Après des débuts en 352 -ou 532 en fonction des choix d’hommes- Escribà est revenu à un 442 plus strict récemment, au vu du manque de victoires. Avec un effectif chamboulé, le coach ilicitano doit créer une dynamique et surtout faire émerger des associations qui permettent de rapprocher l’ensemble des joueurs de leur meilleur niveau, le tout avec une dynamique collective intéressante. C’est là que le cas Javier Pastore va commencer à poser question. Timide pour sa seule titularisation, El Flaco a besoin d’un contexte particulier pour performer. Il doit être le plus proche du centre du jeu, être en mesure de dicter le tempo, d’avoir une multitude de solutions autour lui. Plus il se trouve proche de la surface de vérité adverse mieux c’est. Il doit aussi être en confiance pour être en capacité de montrer sa fabuleuse qualité technique qui est aussi intéressante pour créer des espaces que pour mettre des étoiles plein des yeux des supporters. Sauf que tout ça, c’est difficile à mettre en place quand on doit se battre pour le maintien et que le joueur n’apporte aucune certitude dans la durée. Bien souvent, quand c’est dur en termes de points, on préfère mettre un gars moins doué mais qui va au mastic plutôt qu’un joueur élégant mais discret dans les duels.

« Pastore reste pour beaucoup d’Argentins le dernier symbole d’un football romantique où l’esthétique garde une grande place. Ils gardent un oeil amoureux, même s’il ne déchaîne plus les passions. La seule attente est qu’il nous fasse plaisir en se faisant plaisir sur le terrain »
Nico de la Rua de Lucarne Opposée

Crédits : Iconsport

La disparation du meneur de jeu au profit de joueurs plus travailleurs, combinée à des matchs toujours plus nombreux et aux changements de coachs toujours plus rapides rendent difficile un travail profond avec les effectifs. Les entraîneurs parent bien souvent au plus pressé, tant il est difficile de mettre en place un projet viable. Travailler dans un contexte tendu où ta place peut être remise en question après chaque défaite n’est pas sain. Les profils comme Pastore pâtissent de cela, logiquement. Et Escribà, dans sa position actuelle, ne pourra pas lui faire une trop grande place. Il faudra donc que l’Argentin s’adapte et se fasse violence. En a-t-il les moyens physiques ?

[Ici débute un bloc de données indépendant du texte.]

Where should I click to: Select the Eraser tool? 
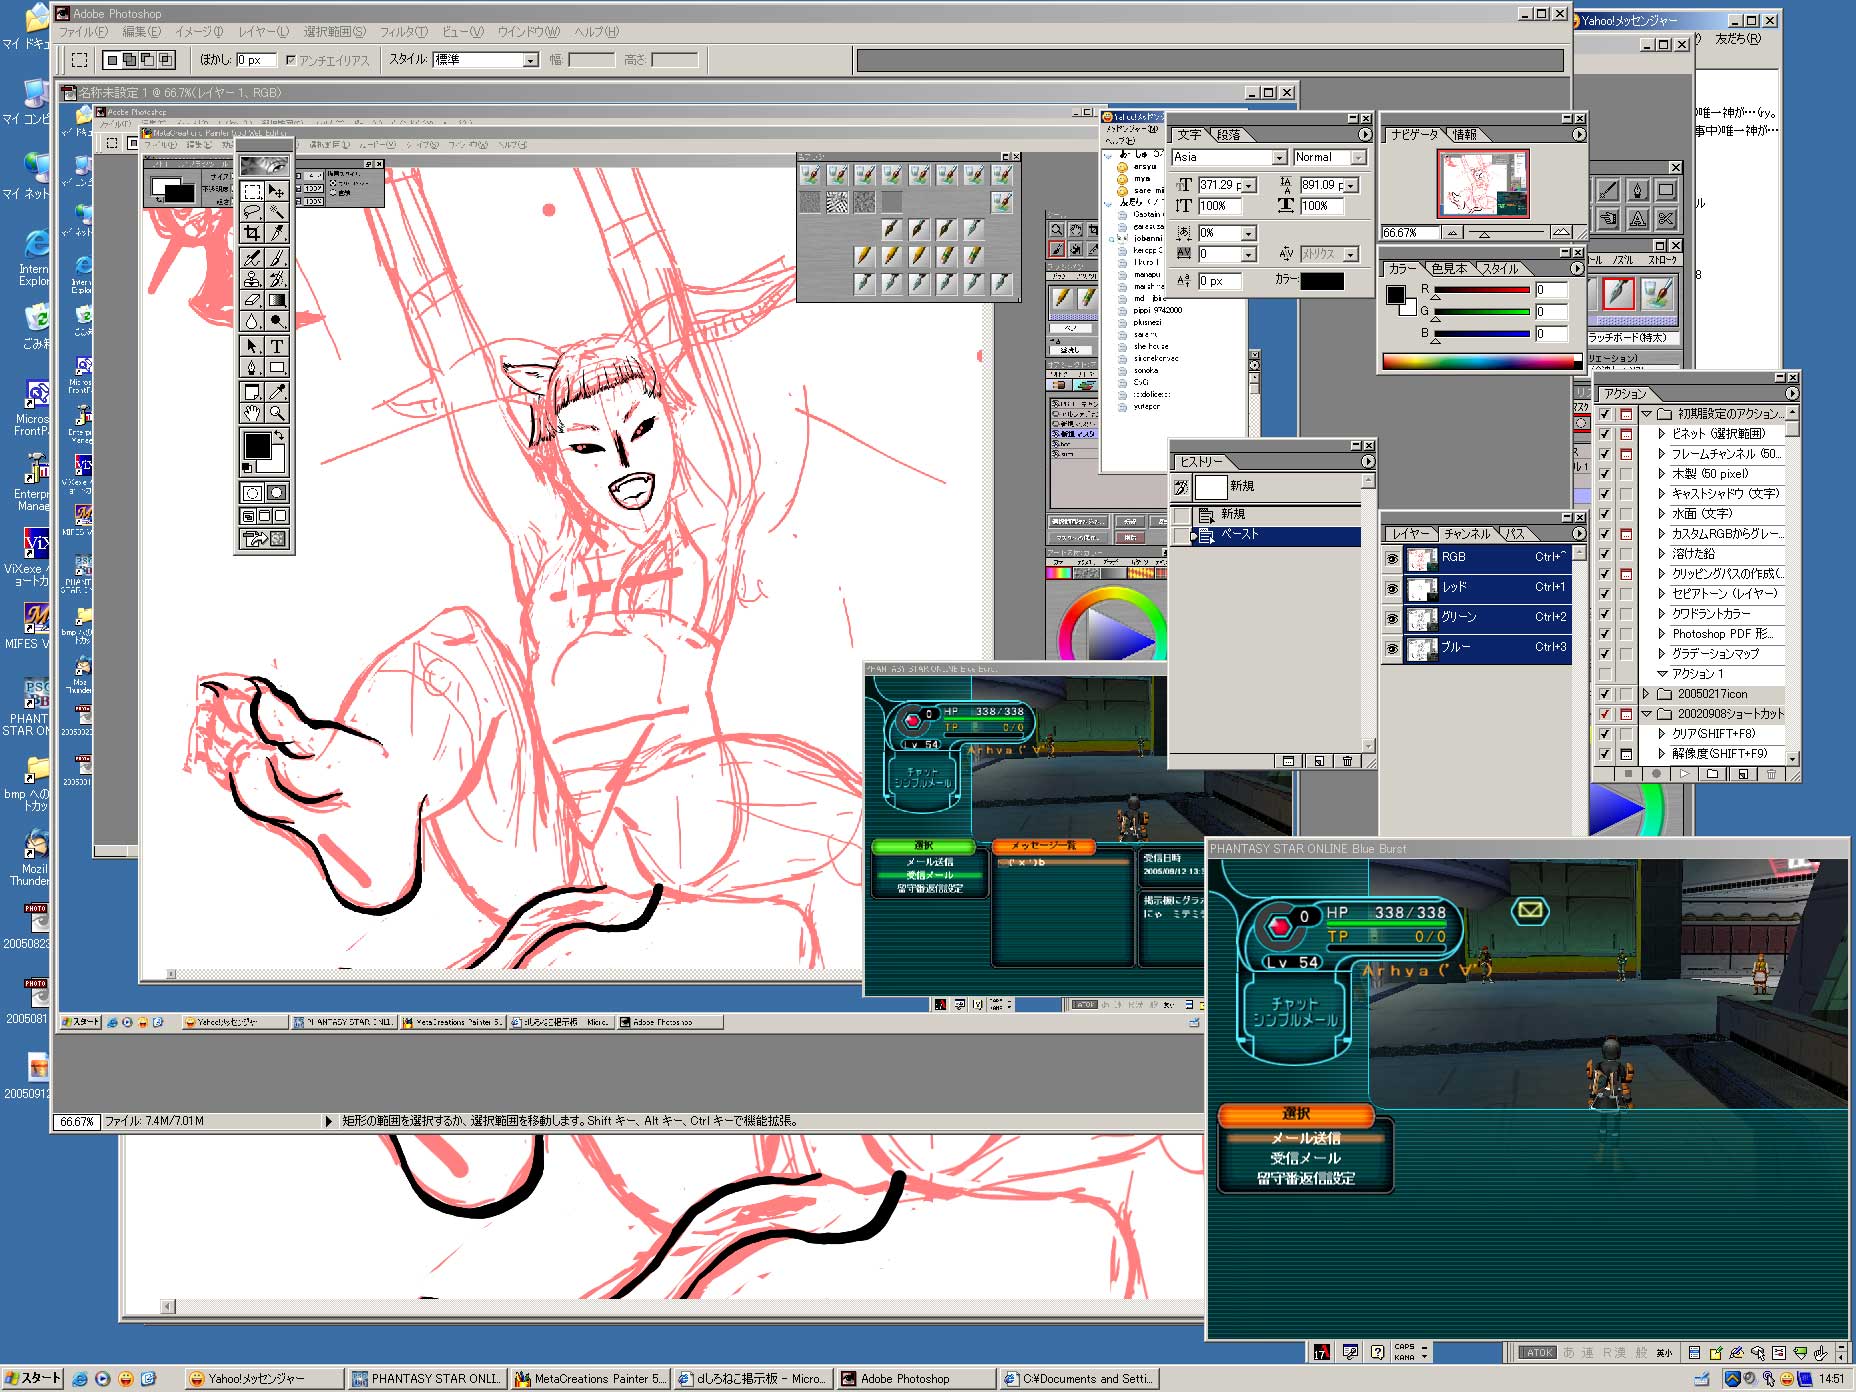252,300
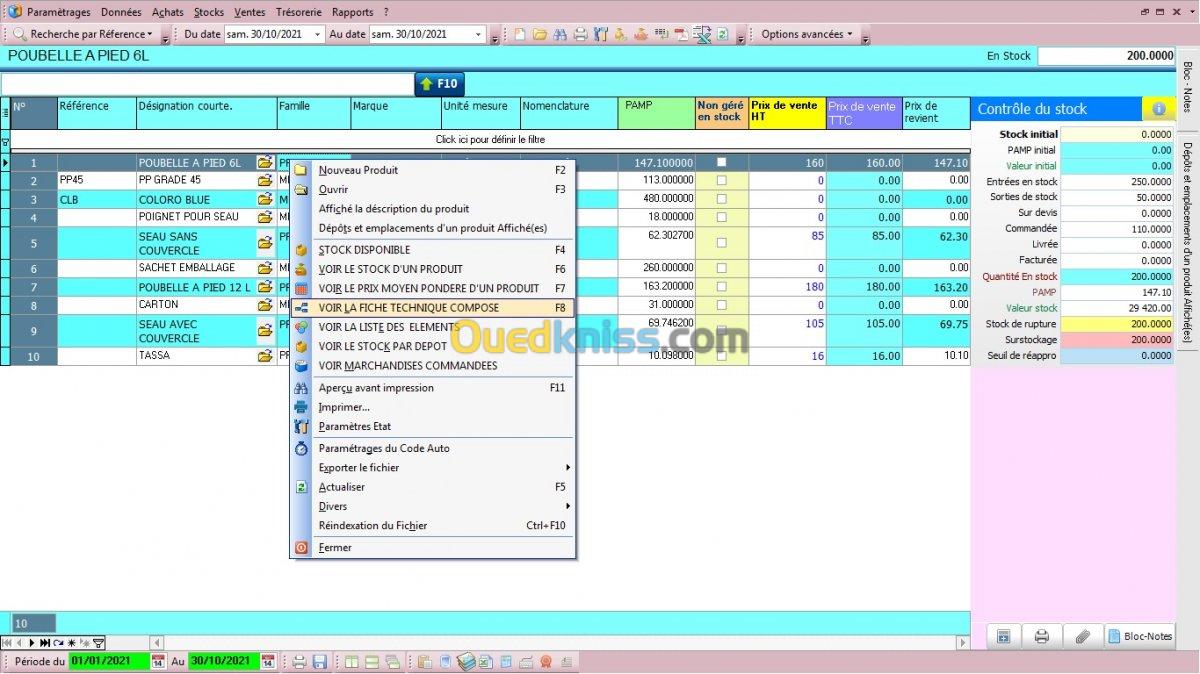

Pastore l’a expliqué récemment au micro de RMC : il a commencé tranquillement avec Elche et doit être maintenant en mesure de jouer davantage. Avec une seule année de contrat en Espagne, le Flaco sait très bien que rien n’est assuré pour lui malgré la présence de Christian Bragarnik au club. S’il est en mesure d’enchaîner et qu’Escribà (ou un autre, on sait que les entraineurs sont virés rapidement à Elche) trouve le schéma pour le rapprocher du contexte où il est le plus fort, tout en remettant dans le bon sens des joueurs comme Pipa Benedetto et Lucas Pérez, Elche pourra s’en sortir sans peine. Mais dans un championnat très homogène, aucun rival n’attendra les Ilicitanos. La défaite contre Alavés lors de la 11e journée l’a démontré. Et si les points continuent de se faire rares, Pastore sera l’une des premières victimes du retour à un football plus conservateur.